■ **Problem requirements**
Exclude the pictures and set down, unaltered, the lines from the one that holds "This screenshot has" through the end of the data.

───── Listed entries ─────

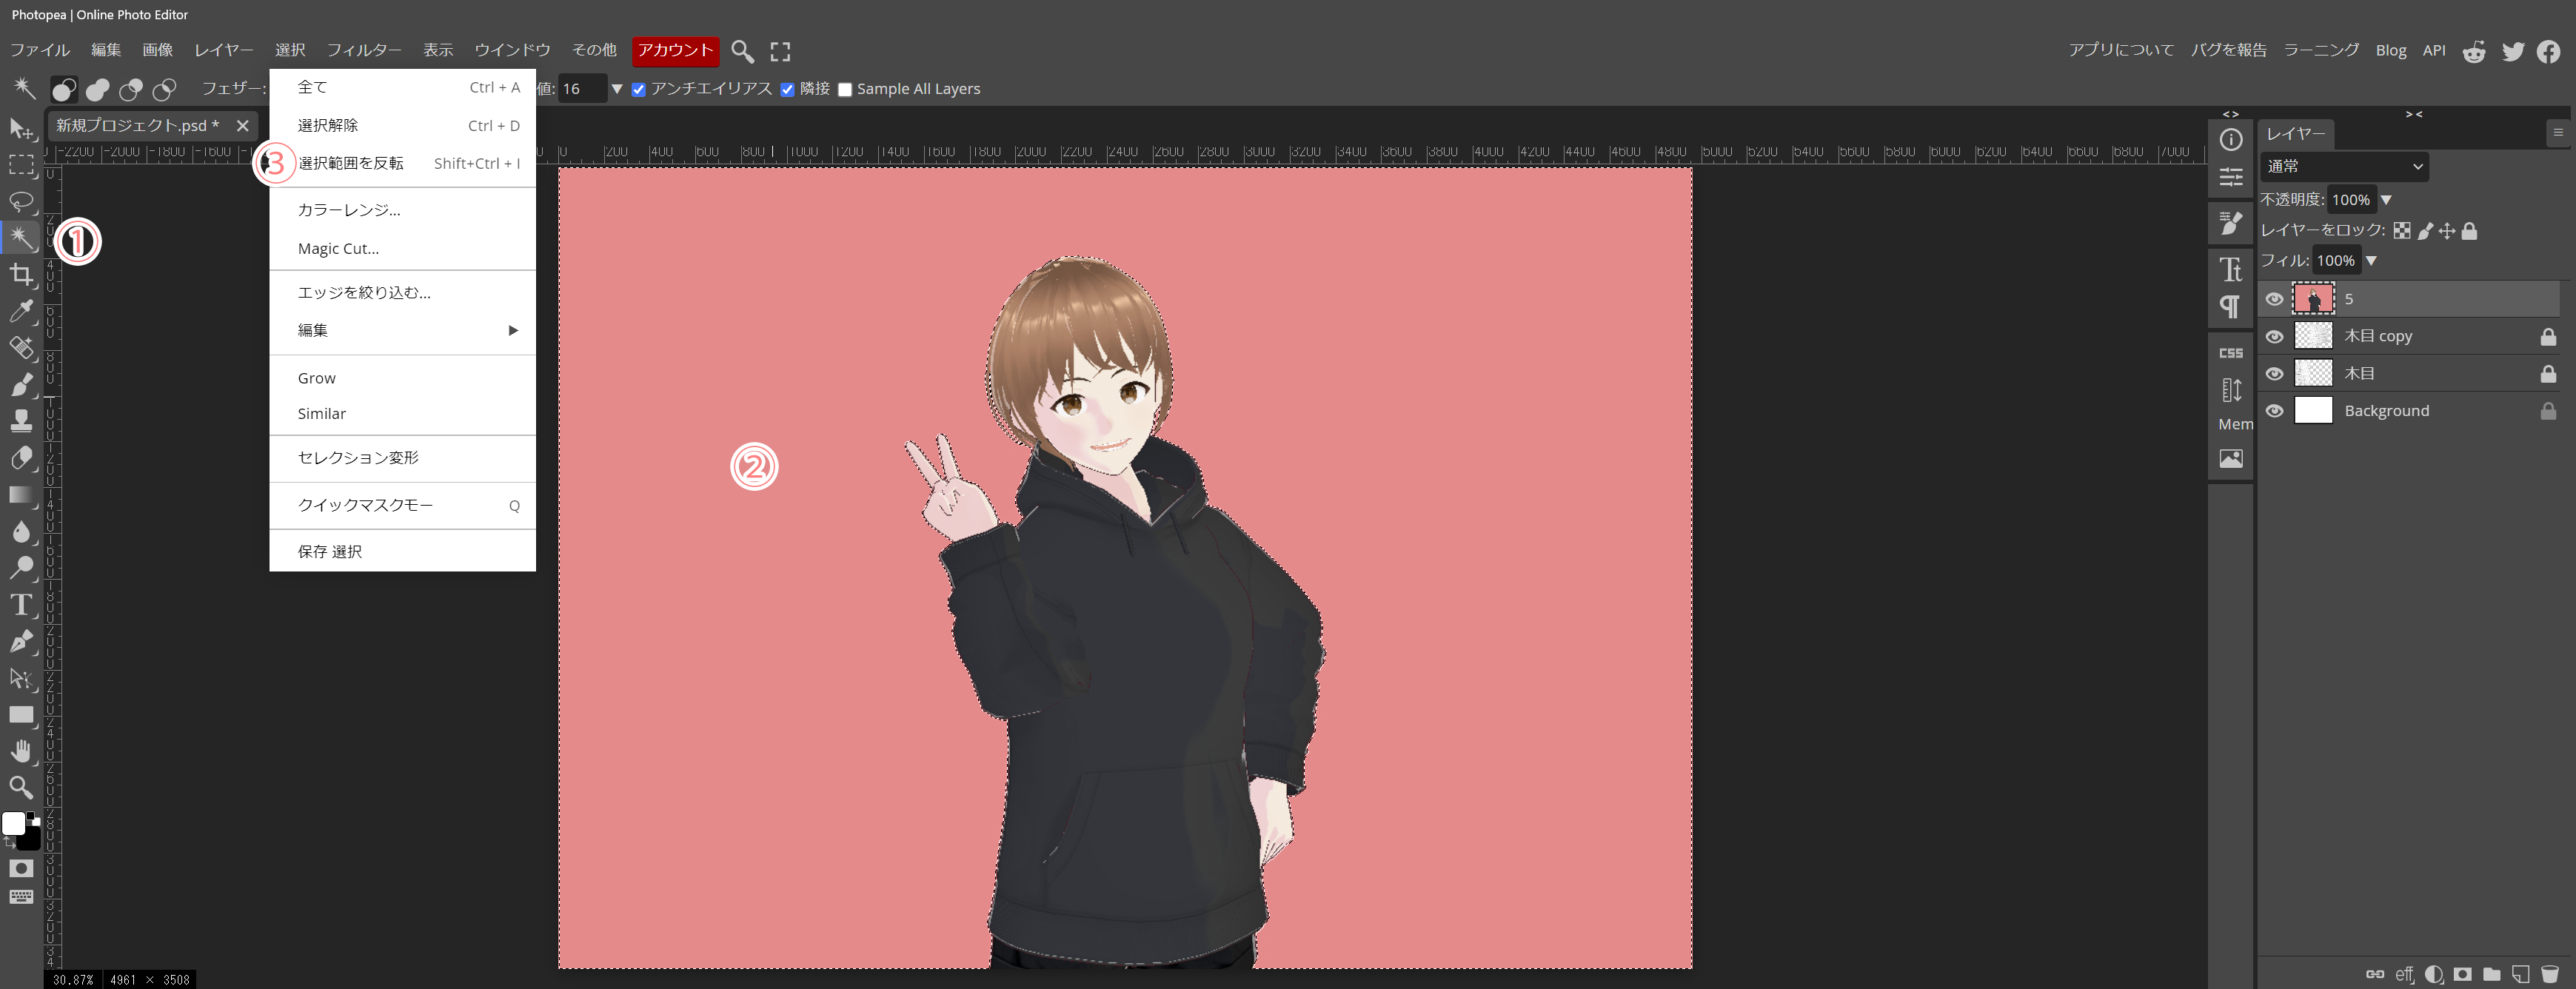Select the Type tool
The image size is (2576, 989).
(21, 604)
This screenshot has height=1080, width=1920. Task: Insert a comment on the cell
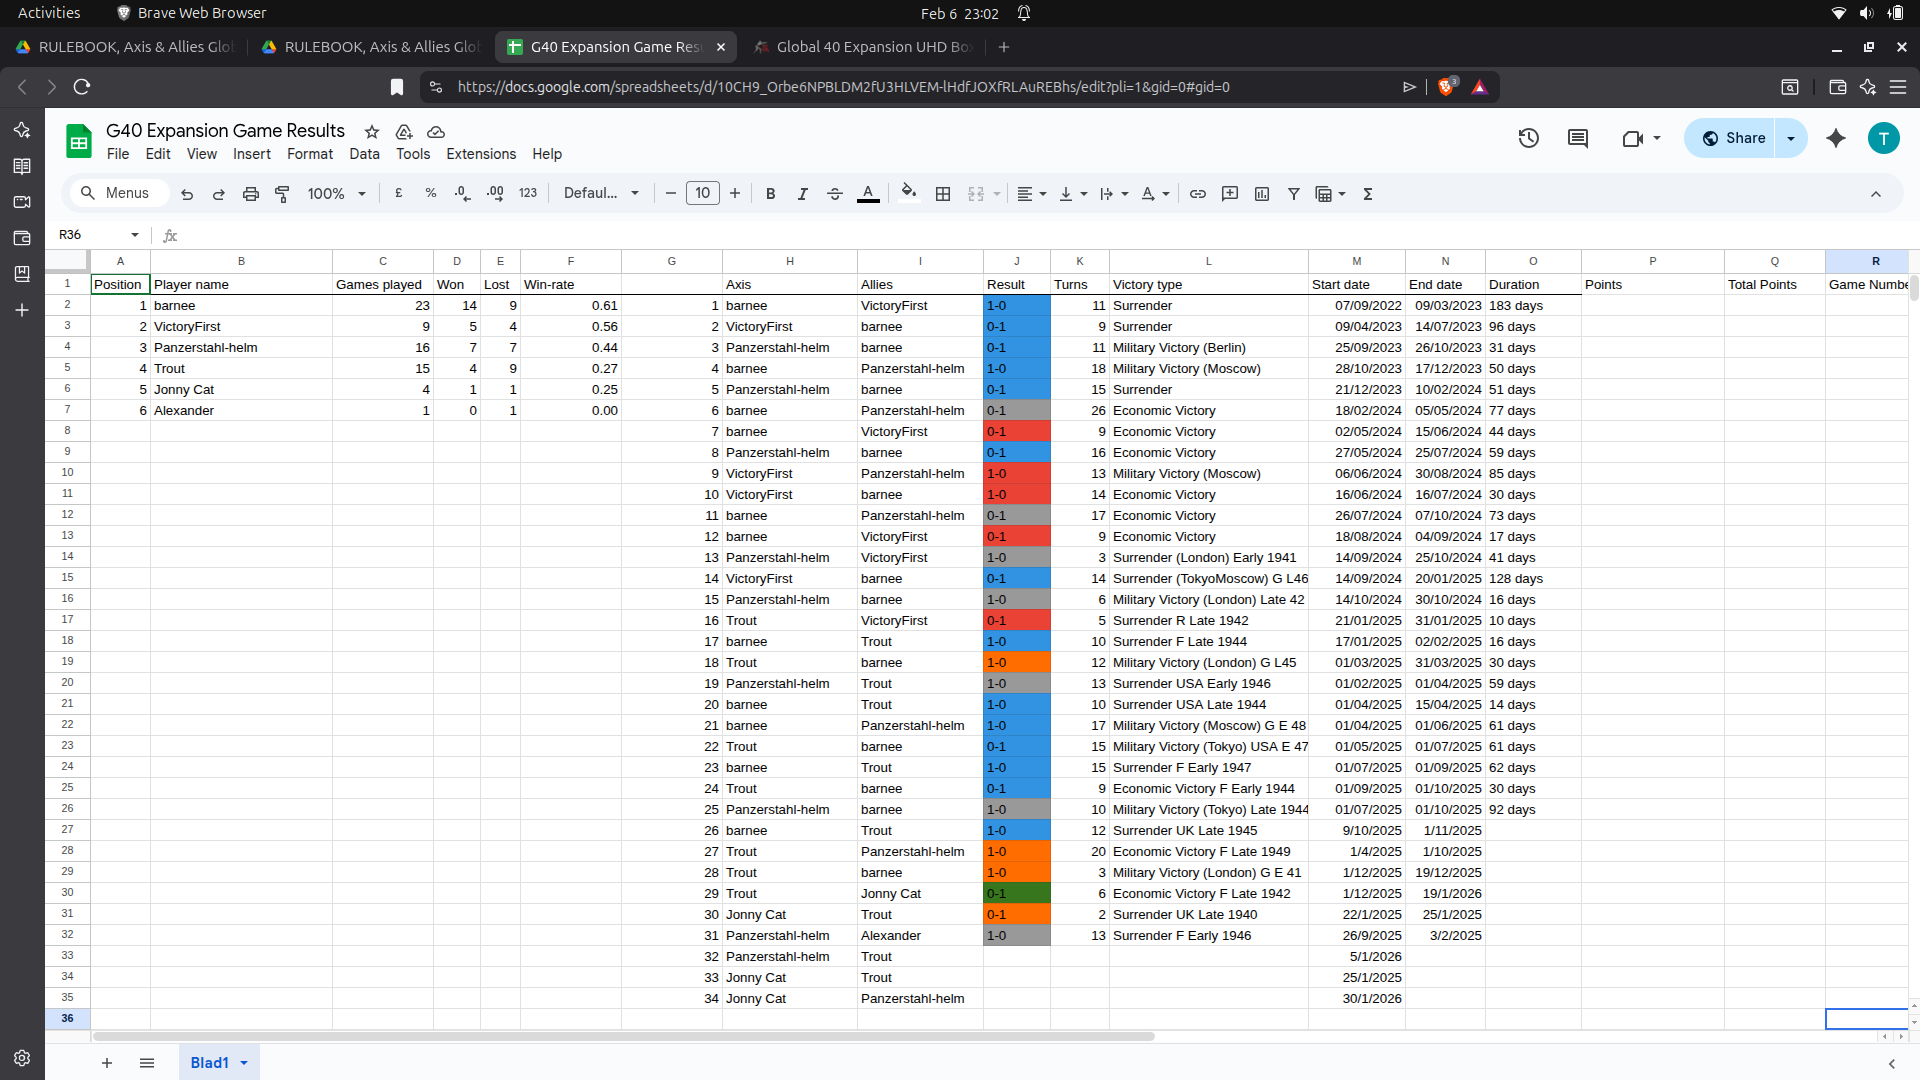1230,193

─────

■ **Output below**
This screenshot has height=1080, width=1920. Task: Insert a comment on the cell
1230,193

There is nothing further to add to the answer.